* Document text
The previous design basing on seed curve extension algorithm is done for a single field point. In order to further optimize the freeform surface to cover a larger field of view, the freeform surface has to be expressed by a set of appropriate polynomials. The coefficients of these polynomials can be further optimized with a commercial optical design software, such as Zemax. There are a number of polynomials that can be used as analytical expressions of the freeform surface, such as the Zernike polynomials, the Chebyshev polynomials, and the extended polynomials. In this paper, the XY extended polynomials are employed to describe the freeform surface. The optical system in this paper is symmetrical about the YOZ plane, therefore, only even-order terms in x are used in the XY polynomials. A base conic surface and 11 added polynomial aspheric terms up to fifth order are used. The surface sag is of the form [1, 7]:

$$ {\displaystyle \begin{array}{l}z=\mathrm{f}\left(x,y\right)\\ {}\mathrm{f}\left(\mathrm{x},\mathrm{y}\right)=\frac{c\left({x}^2+{y}^2\right)}{1+\sqrt{1-\left(1+k\right){c}^2\left({x}^2+{y}^2\right)}}+{A}_2y+{A}_3{x}^2+{A}_5{y}^2+{A}_7{x}^2y\\ {}+{A}_9{y}^3+{A}_{10}{x}^4+{A}_{12}{x}^2{y}^2+{A}_{14}{y}^4+{A}_{16}{x}^4y+{A}_{18}{x}^2{y}^2+{A}_{20}{y}^5,\end{array}} $$
(4)

* Stored rows
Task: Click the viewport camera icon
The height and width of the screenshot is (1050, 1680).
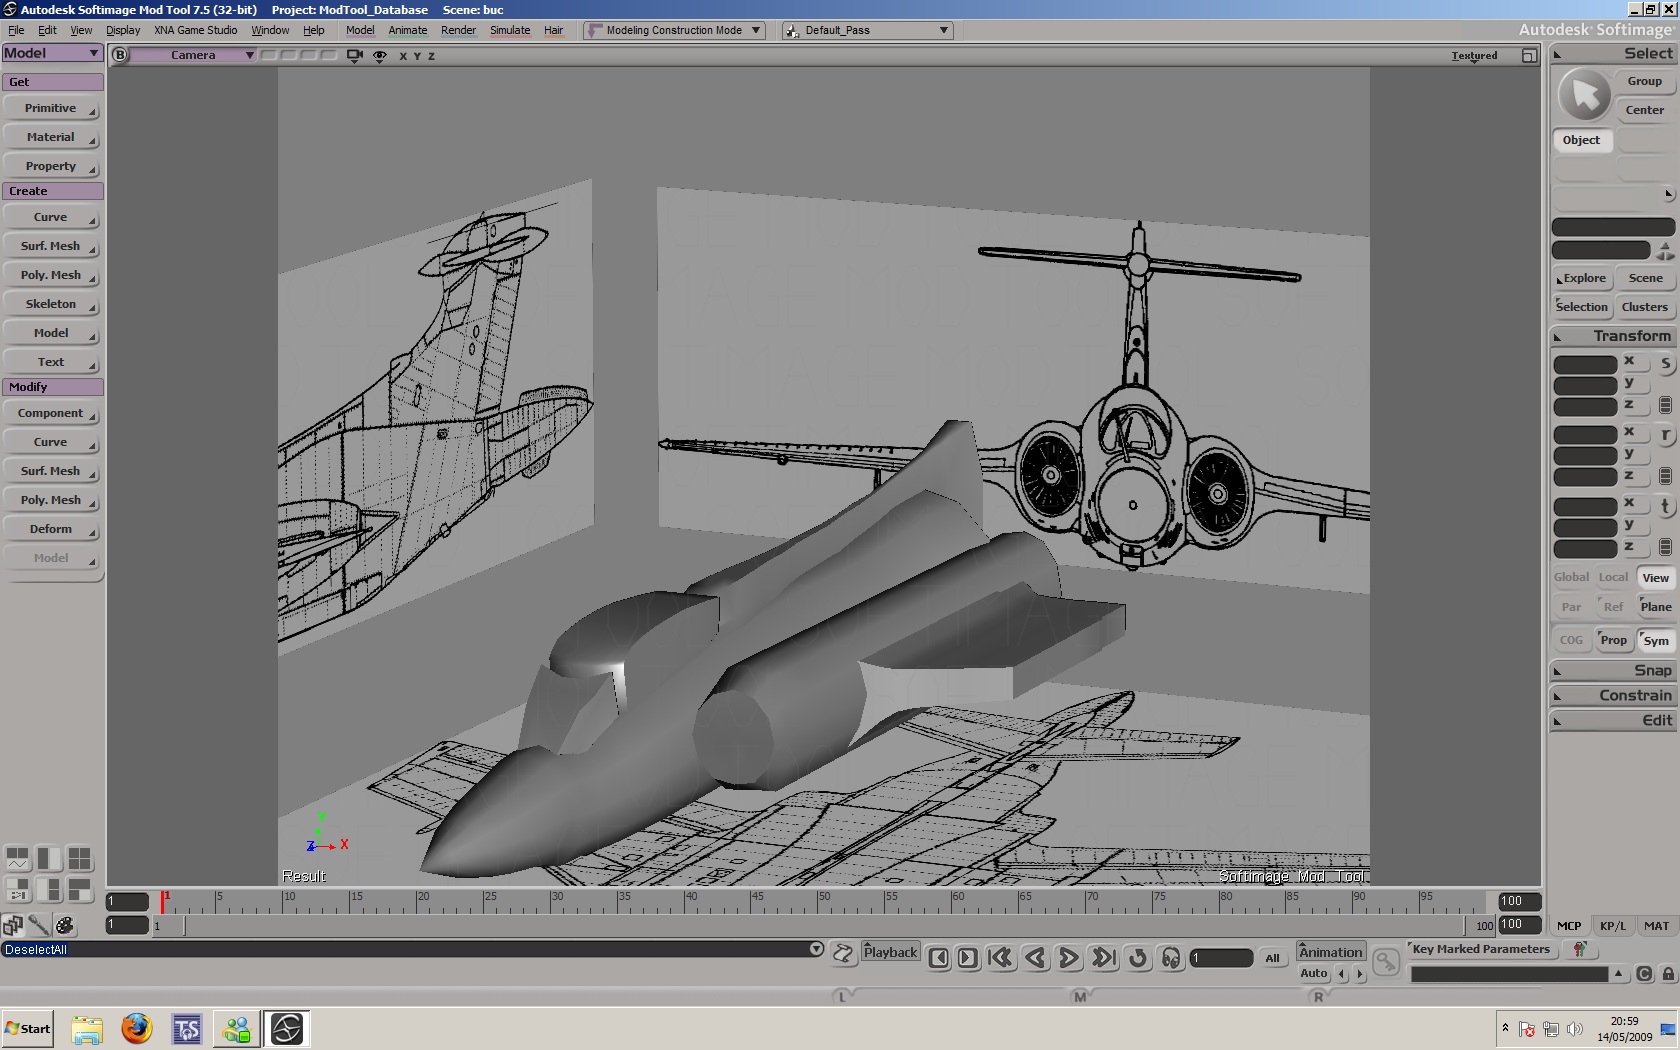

==

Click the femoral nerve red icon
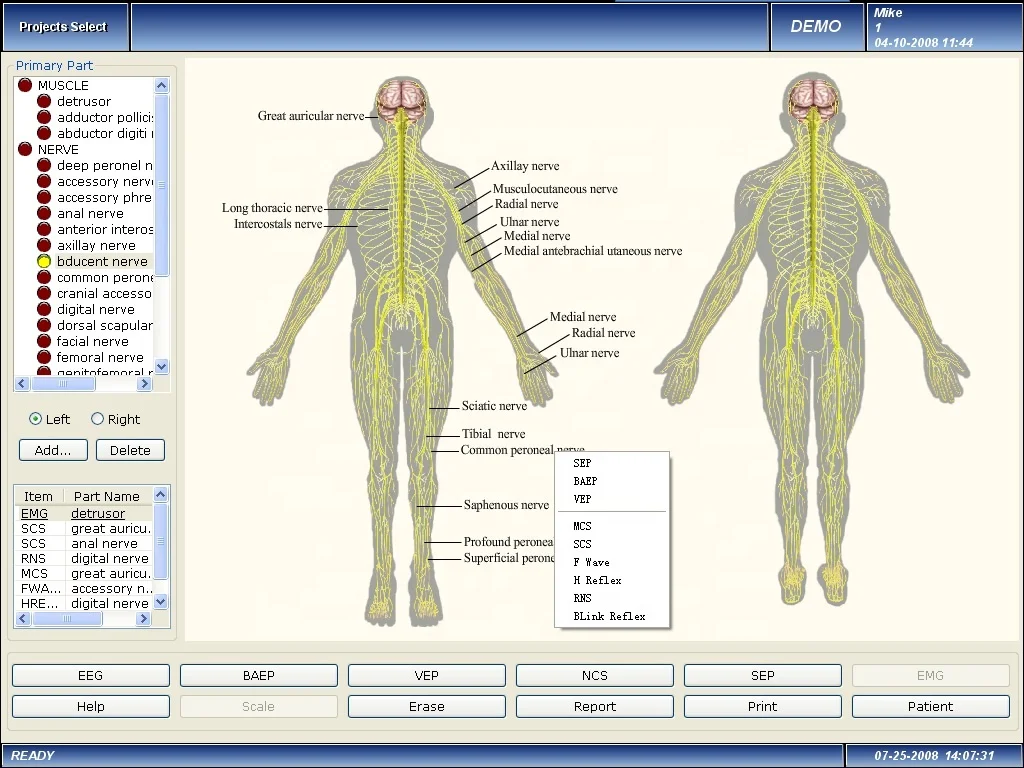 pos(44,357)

* Exercise tasks
(a) Do the following statements agree with the freeform surface passage? (i) The paper uses the XY extended polynomials to describe the freeform surface. (ii) The XY polynomials include odd-order terms in x. (iii) The surface uses a base conic surface plus 11 added polynomial aspheric terms up to fifth order. Answer yes or no for each, quoting the deciding words of the passage.
(b) Write the next part of the freeform surface passage, picking up after equation (4).
The records come from a separate source.

* Answer set
(a)
(i) Yes: "In this paper, the XY extended polynomials are employed to describe the freeform surface."
(ii) No: "only even-order terms in x are used in the XY polynomials."
(iii) Yes: "A base conic surface and 11 added polynomial aspheric terms up to fifth order are used."

(b)
Where c is the curvature of the base conic surface, k is the conic coefficient, and Aq is the q-th polynomial coefficient. In order to find the optimal fitting parameters (c, k, Aq), an evaluation function is constructed as Eq. (5).

$$ F\left(c,k,{A}_q\right)=\sqrt{\frac{\sum_{i=1}^M{\sum}_{j=1}^M{\left({z}_{i,j}-f\left({x}_i,{y}_j\right)\right)}^2}{M\times M}} $$
(5)

Where zi is the z-coordinates of any sample point (xi, yj, zi,j). And f(xi, yj) is calculated according to Eq. (4) .It is clearly that (c, k, Aq) are the independent variables of the evaluation function. As known, when the evaluation function reaches the minimum, the fitting accuracy is the best. The minimum value of evaluation function is found by the simulated annealing algorithm [25, 26]. Once the minimum value of evaluation function is obtained, the optimal fitting parameters also obtained.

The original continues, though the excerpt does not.